One might as well
praise John Knox for creating the commons of Scotland with a view to the
future prosperity of that country - a consummation which his black
fanaticism assuredly never foresaw.
The chief practical doctrine of Pythagoras, that mankind are to be
governed on the principle of a community of eastern monks, makes for the
disintegration of rational civic life.
And his chief theoretical doctrines, of metempsychosis and the reduction
of everything to a system of numbers [Footnote: Vincenzo Dorsa, an
Albanian, has written two pamphlets on the survival of Greco-Roman
traditions in Calabria. They are difficult to procure, but whoever is
lucky enough to find them will be much helped in his understanding of
the common people. In one place, he speaks of the charm-formula of
Otto-Nave! (Eight-Nine) It is considered meet and proper, in the
presence of a suckling infant, to spit thrice and then call out, three
times, Otto-Nove! This brings luck; and the practice, he thinks, is an
echo of the number-system of Pythagoras.] - these are sheer lunacy.
Was it not something of a relapse, after the rigorous mental discipline
of old, to have a man gravely assuring his fellows that he is the son of
Hermes and the divinely appointed messenger of Apollo; treating
diseases, like an Eskimo Angekok, by incantation; recording veracious
incidents of his experiences during a previous life in Hell, which he
seems to have explored almost as thoroughly as Swedenborg; dabbling in
magic, and consulting dreams, birds and the smoke of incense as oracles?
And in the exotic conglomerate of his teachings are to be found the
prima stamina of much that is worse: the theory of the pious fraud
which has infected Latin countries to this day; the Jesuitical maxim of
the end justifying the means; the insanity of preferring deductions to
facts which has degraded philosophy up to the days of Kant; mysticism,
demon-worship and much else of pernicious mettle - they are all there,
embryonically embedded in Pythagoras.
We are told much of his charity; indeed, an English author has written a
learned work to prove that Pythagoreanism has close affinities with
Christianity.

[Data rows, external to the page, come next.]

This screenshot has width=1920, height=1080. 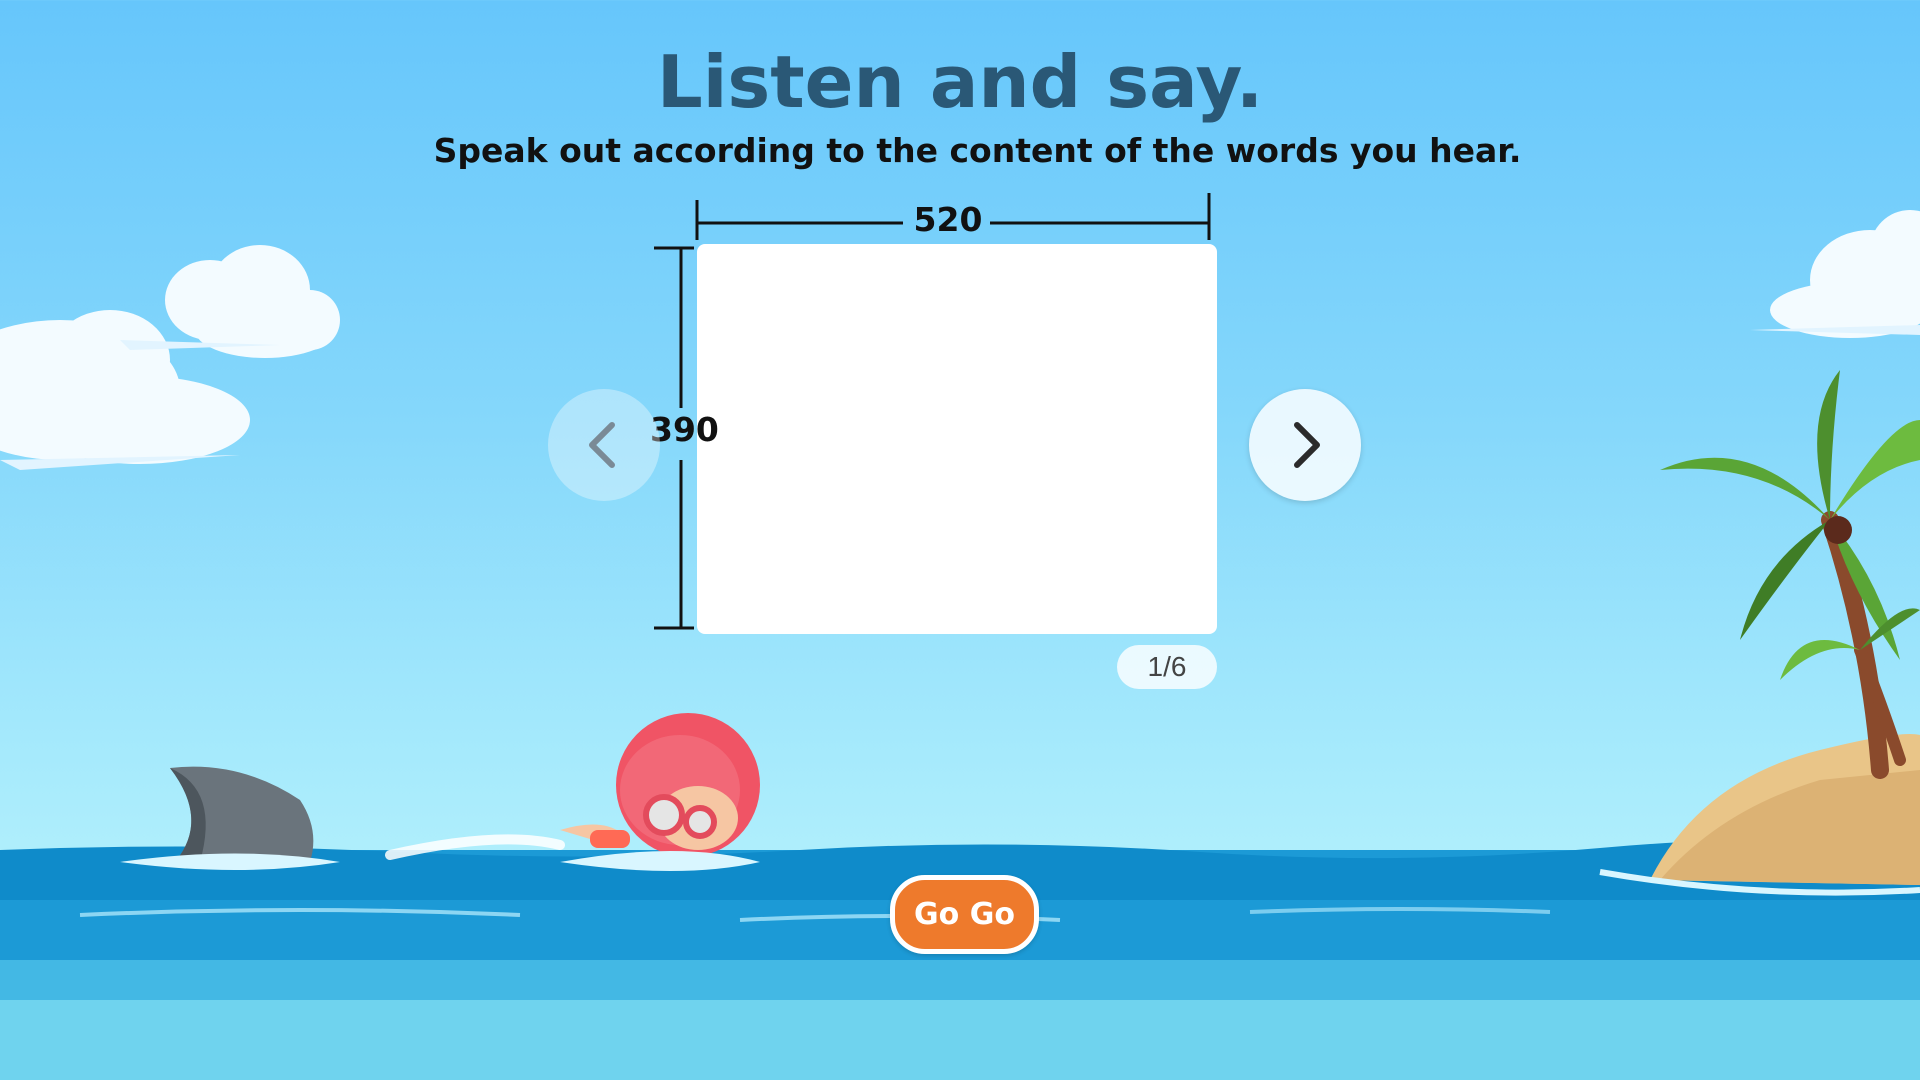 What do you see at coordinates (1835, 274) in the screenshot?
I see `cloud-right` at bounding box center [1835, 274].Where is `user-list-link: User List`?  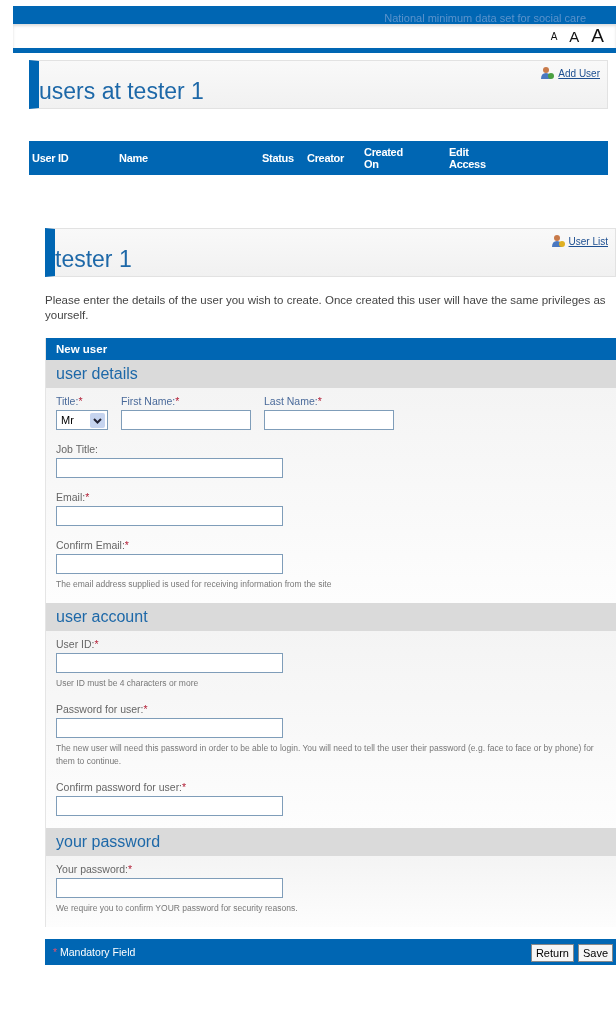 user-list-link: User List is located at coordinates (579, 241).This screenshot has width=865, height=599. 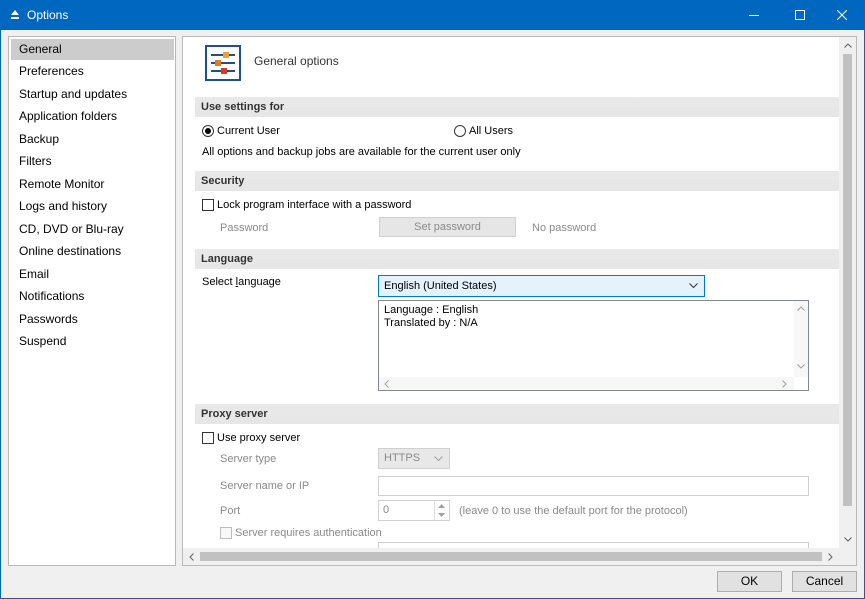 I want to click on panel-horizontal-scrollbar, so click(x=511, y=556).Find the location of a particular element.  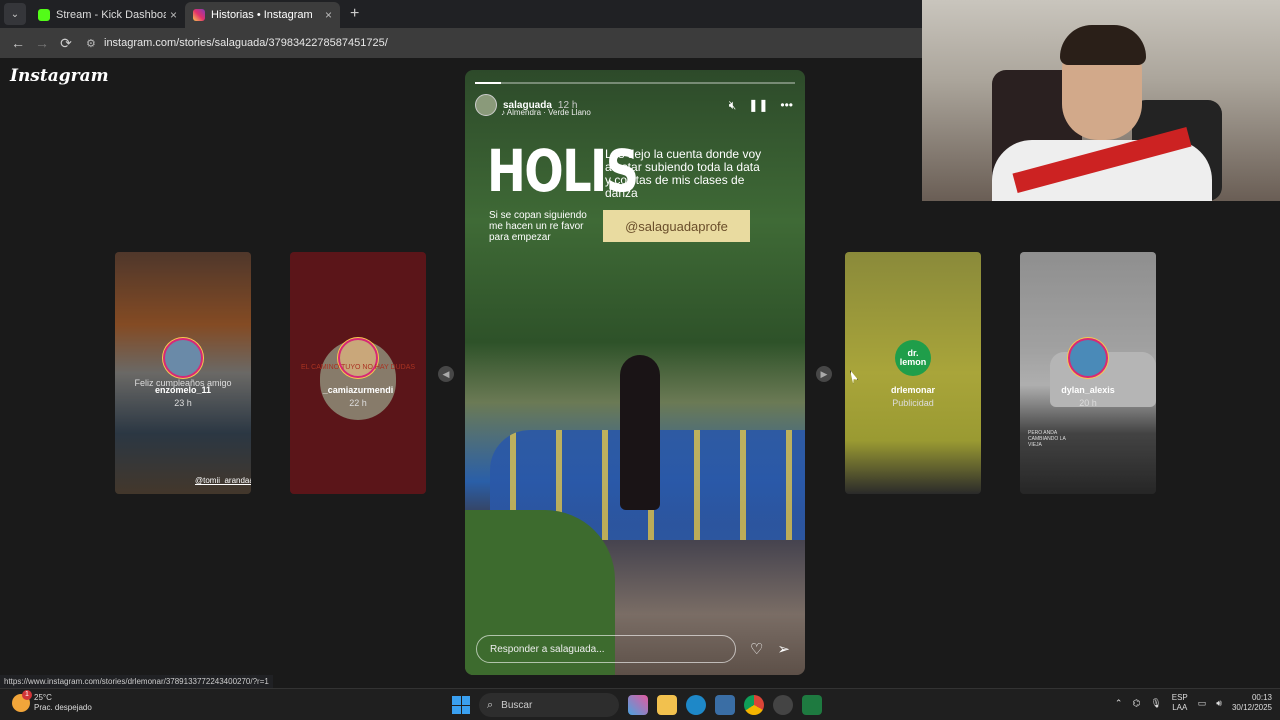

drlemon-logo: dr. lemon is located at coordinates (913, 358).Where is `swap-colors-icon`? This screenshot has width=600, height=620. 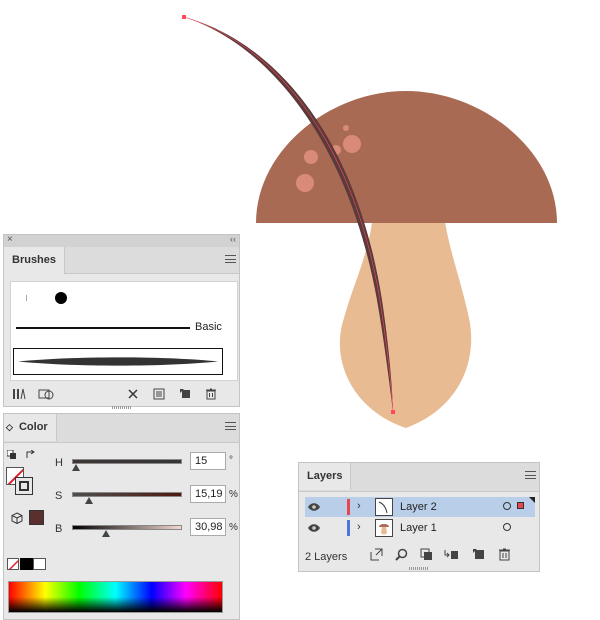 swap-colors-icon is located at coordinates (31, 454).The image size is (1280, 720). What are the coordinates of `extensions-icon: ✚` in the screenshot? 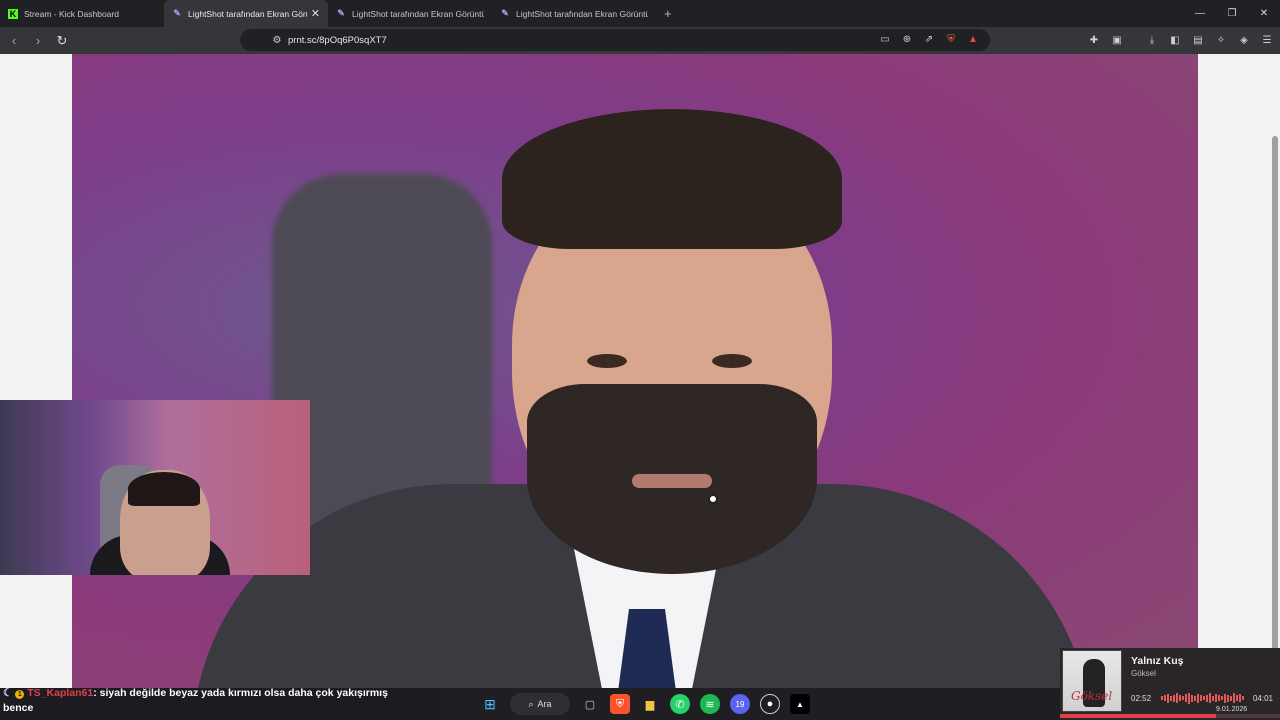 It's located at (1094, 40).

Charity has now been tried on an ample scale, and has
proved a dismal failure. To give, they say, is more blessed than to
receive. It is certainly far easier, for the most part, to give than to
refrain from giving. We are at last shaking off the form, of
self-indulgence called charity; we realize that if mankind is to profit,
sterner conceptions must prevail. The apotheosis of the god-favoured
loafer is drawing to a close.
For the rest, there was the inevitable admixture of quackery about our
reforming sage; his warmest admirers cannot but admit that he savours
somewhat strongly of the holy impostor.